Instruction: Rewrite everything from the line containing "Image resolution: width=1200" down to the line containing "click(208, 624)", with "settings" changed to "options" and nothing else altered. Leave the pictures out.

Data provided:
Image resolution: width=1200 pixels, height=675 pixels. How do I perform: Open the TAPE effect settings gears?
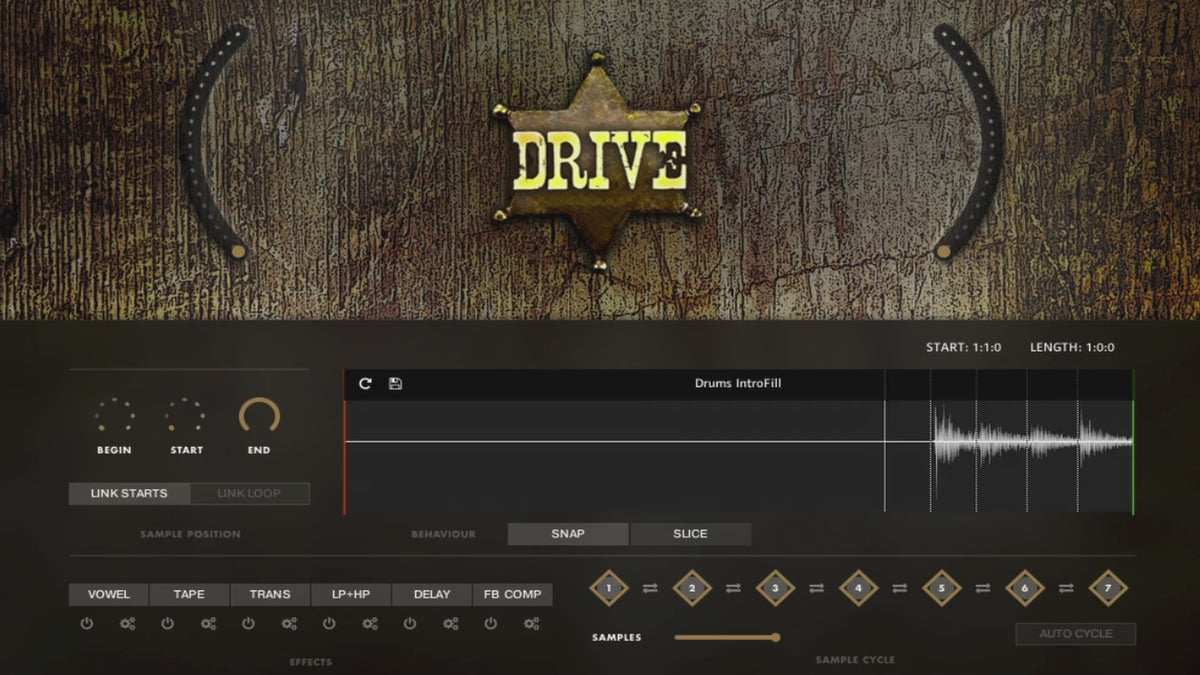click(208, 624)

--

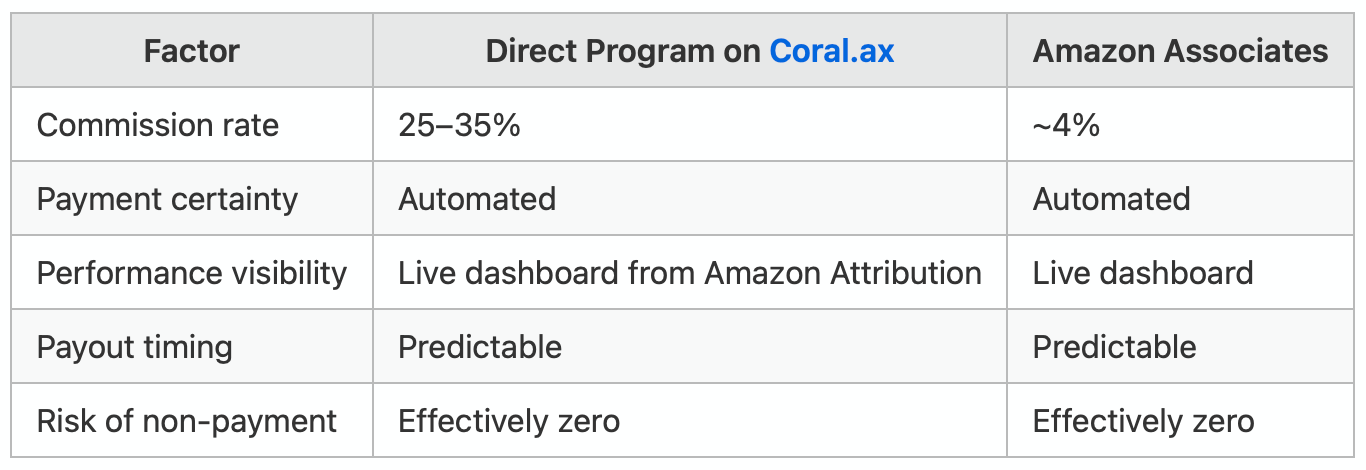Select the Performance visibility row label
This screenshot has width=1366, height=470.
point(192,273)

--

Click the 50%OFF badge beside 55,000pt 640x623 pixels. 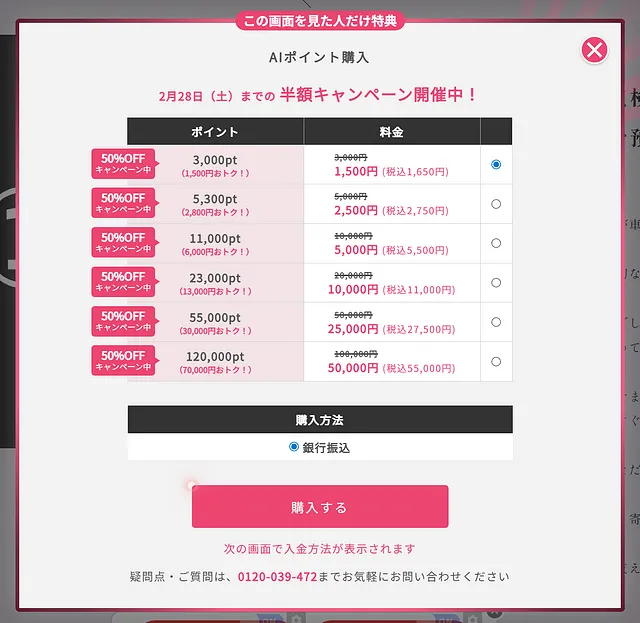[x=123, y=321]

Result for this exercise:
Image resolution: width=1200 pixels, height=675 pixels. How do I perform: Open the TAPE effect options gears?
click(208, 624)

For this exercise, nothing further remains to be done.